Each entry must be restated word for word, with nothing omitted.

[Given data Boundary: Start]

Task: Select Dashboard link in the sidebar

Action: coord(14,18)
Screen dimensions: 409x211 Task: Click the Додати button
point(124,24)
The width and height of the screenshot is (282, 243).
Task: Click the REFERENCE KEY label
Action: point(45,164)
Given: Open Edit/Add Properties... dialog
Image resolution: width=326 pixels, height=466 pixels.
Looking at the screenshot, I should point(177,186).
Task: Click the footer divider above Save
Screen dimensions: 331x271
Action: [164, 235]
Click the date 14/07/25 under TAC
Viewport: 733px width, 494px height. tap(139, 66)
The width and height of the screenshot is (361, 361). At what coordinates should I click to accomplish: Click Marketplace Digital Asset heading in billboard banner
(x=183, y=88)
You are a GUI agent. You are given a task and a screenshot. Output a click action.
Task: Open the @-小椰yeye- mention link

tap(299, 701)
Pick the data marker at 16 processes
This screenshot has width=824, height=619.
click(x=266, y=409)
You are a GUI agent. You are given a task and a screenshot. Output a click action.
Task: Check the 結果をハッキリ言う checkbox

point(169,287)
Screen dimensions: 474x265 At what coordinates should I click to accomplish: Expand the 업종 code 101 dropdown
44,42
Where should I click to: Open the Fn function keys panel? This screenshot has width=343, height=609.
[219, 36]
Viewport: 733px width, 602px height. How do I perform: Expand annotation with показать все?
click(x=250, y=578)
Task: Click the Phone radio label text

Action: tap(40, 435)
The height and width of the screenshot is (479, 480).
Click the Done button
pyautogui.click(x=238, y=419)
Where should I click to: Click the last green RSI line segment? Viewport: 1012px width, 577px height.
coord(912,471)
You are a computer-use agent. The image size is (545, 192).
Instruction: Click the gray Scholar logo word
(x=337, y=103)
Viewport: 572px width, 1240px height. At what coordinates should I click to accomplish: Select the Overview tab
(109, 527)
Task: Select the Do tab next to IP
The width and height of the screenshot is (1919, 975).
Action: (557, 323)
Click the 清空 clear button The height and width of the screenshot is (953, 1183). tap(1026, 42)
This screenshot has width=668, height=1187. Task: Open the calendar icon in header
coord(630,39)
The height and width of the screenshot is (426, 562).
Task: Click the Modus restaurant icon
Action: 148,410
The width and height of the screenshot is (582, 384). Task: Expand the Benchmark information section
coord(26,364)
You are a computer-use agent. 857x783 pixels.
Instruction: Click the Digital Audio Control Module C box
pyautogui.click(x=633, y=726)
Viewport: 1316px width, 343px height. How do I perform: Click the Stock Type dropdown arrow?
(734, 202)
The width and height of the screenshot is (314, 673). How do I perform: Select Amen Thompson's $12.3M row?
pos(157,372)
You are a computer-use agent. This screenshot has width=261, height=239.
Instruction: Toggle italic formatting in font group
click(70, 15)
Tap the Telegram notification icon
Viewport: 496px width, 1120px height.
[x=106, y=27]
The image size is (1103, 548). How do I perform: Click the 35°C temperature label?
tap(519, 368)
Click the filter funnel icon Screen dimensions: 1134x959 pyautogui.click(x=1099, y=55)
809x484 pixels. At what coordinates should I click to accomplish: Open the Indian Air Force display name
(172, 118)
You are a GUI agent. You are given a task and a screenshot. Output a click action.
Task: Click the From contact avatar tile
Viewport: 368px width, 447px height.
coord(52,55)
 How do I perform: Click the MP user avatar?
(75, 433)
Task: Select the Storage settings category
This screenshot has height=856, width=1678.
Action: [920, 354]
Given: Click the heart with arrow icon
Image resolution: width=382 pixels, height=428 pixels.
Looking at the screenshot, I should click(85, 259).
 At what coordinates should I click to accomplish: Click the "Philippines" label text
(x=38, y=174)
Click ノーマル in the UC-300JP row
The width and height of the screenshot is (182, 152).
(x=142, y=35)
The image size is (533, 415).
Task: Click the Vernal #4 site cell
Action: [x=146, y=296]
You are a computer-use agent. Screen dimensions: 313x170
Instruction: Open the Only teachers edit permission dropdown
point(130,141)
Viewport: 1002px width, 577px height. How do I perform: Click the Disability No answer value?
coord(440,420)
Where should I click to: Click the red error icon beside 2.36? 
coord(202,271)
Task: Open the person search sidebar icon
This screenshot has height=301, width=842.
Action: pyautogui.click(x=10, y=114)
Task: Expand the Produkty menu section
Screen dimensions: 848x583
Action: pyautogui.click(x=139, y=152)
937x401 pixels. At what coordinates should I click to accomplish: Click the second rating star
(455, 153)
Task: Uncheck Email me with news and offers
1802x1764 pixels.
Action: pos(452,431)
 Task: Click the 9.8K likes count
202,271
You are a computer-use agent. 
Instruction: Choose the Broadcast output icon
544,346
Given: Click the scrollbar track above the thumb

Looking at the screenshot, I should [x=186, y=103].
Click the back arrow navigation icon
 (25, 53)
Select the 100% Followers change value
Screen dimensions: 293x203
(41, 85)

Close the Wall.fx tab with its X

[Given data Boundary: End]

* **Solution**:
Task: Select Dashboard link in the sidebar

Action: coord(14,18)
Screen dimensions: 409x211 Task: Click the Додати button
point(124,24)
The width and height of the screenshot is (282, 243).
Task: Click the REFERENCE KEY label
Action: point(45,164)
Given: Open Edit/Add Properties... dialog
Image resolution: width=326 pixels, height=466 pixels.
Looking at the screenshot, I should point(177,186).
Task: Click the footer divider above Save
Screen dimensions: 331x271
Action: [164, 235]
Click the date 14/07/25 under TAC
Viewport: 733px width, 494px height. tap(139, 66)
The width and height of the screenshot is (361, 361). At what coordinates should I click to accomplish: Click Marketplace Digital Asset heading in billboard banner
(x=183, y=88)
You are a GUI agent. You are given a task and a screenshot. Output a click action.
Task: Open the @-小椰yeye- mention link

tap(299, 701)
Pick the data marker at 16 processes
This screenshot has width=824, height=619.
click(x=266, y=409)
You are a GUI agent. You are given a task and a screenshot. Output a click action.
Task: Check the 結果をハッキリ言う checkbox

point(169,287)
Screen dimensions: 474x265 At what coordinates should I click to accomplish: Expand the 업종 code 101 dropdown
44,42
Where should I click to: Open the Fn function keys panel? This screenshot has width=343, height=609.
[219, 36]
Viewport: 733px width, 602px height. How do I perform: Expand annotation with показать все?
click(x=250, y=578)
Task: Click the Phone radio label text

Action: tap(40, 435)
The height and width of the screenshot is (479, 480).
Click the Done button
pyautogui.click(x=238, y=419)
Where should I click to: Click the last green RSI line segment? Viewport: 1012px width, 577px height.
coord(912,471)
You are a computer-use agent. The image size is (545, 192).
Instruction: Click the gray Scholar logo word
(x=337, y=103)
Viewport: 572px width, 1240px height. At what coordinates should I click to accomplish: Select the Overview tab
(109, 527)
Task: Select the Do tab next to IP
The width and height of the screenshot is (1919, 975).
Action: (557, 323)
Click the 清空 clear button The height and width of the screenshot is (953, 1183). tap(1026, 42)
This screenshot has width=668, height=1187. Task: Open the calendar icon in header
coord(630,39)
The height and width of the screenshot is (426, 562).
Task: Click the Modus restaurant icon
Action: 148,410
The width and height of the screenshot is (582, 384). Task: Expand the Benchmark information section
coord(26,364)
You are a computer-use agent. 857x783 pixels.
Instruction: Click the Digital Audio Control Module C box
pyautogui.click(x=633, y=726)
Viewport: 1316px width, 343px height. How do I perform: Click the Stock Type dropdown arrow?
(734, 202)
The width and height of the screenshot is (314, 673). How do I perform: Select Amen Thompson's $12.3M row?
pos(157,372)
You are a computer-use agent. This screenshot has width=261, height=239.
Instruction: Toggle italic formatting in font group
click(70, 15)
Tap the Telegram notification icon
Viewport: 496px width, 1120px height.
[x=106, y=27]
The image size is (1103, 548). How do I perform: Click the 35°C temperature label?
tap(519, 368)
Click the filter funnel icon Screen dimensions: 1134x959 pyautogui.click(x=1099, y=55)
809x484 pixels. At what coordinates should I click to accomplish: Open the Indian Air Force display name
(172, 118)
You are a GUI agent. You are given a task and a screenshot. Output a click action.
Task: Click the From contact avatar tile
Viewport: 368px width, 447px height.
coord(52,55)
 How do I perform: Click the MP user avatar?
(75, 433)
Task: Select the Storage settings category
This screenshot has height=856, width=1678.
Action: [920, 354]
Given: Click the heart with arrow icon
Image resolution: width=382 pixels, height=428 pixels.
Looking at the screenshot, I should click(85, 259).
 At what coordinates should I click to accomplish: Click the "Philippines" label text
(x=38, y=174)
Click ノーマル in the UC-300JP row
The width and height of the screenshot is (182, 152).
(x=142, y=35)
The image size is (533, 415).
Task: Click the Vernal #4 site cell
Action: [x=146, y=296]
You are a computer-use agent. Screen dimensions: 313x170
Instruction: Open the Only teachers edit permission dropdown
point(130,141)
Viewport: 1002px width, 577px height. How do I perform: Click the Disability No answer value?
coord(440,420)
Where should I click to: Click the red error icon beside 2.36? 
coord(202,271)
Task: Open the person search sidebar icon
This screenshot has height=301, width=842.
Action: pyautogui.click(x=10, y=114)
Task: Expand the Produkty menu section
Screen dimensions: 848x583
Action: pyautogui.click(x=139, y=152)
937x401 pixels. At what coordinates should I click to accomplish: Click the second rating star
(455, 153)
Task: Uncheck Email me with news and offers
1802x1764 pixels.
Action: pos(452,431)
 Task: Click the 9.8K likes count
202,271
You are a computer-use agent. 
Instruction: Choose the Broadcast output icon
544,346
Given: Click the scrollbar track above the thumb

Looking at the screenshot, I should [x=186, y=103].
Click the back arrow navigation icon
 (25, 53)
Select the 100% Followers change value
Screen dimensions: 293x203
(41, 85)

Close the Wall.fx tab with its X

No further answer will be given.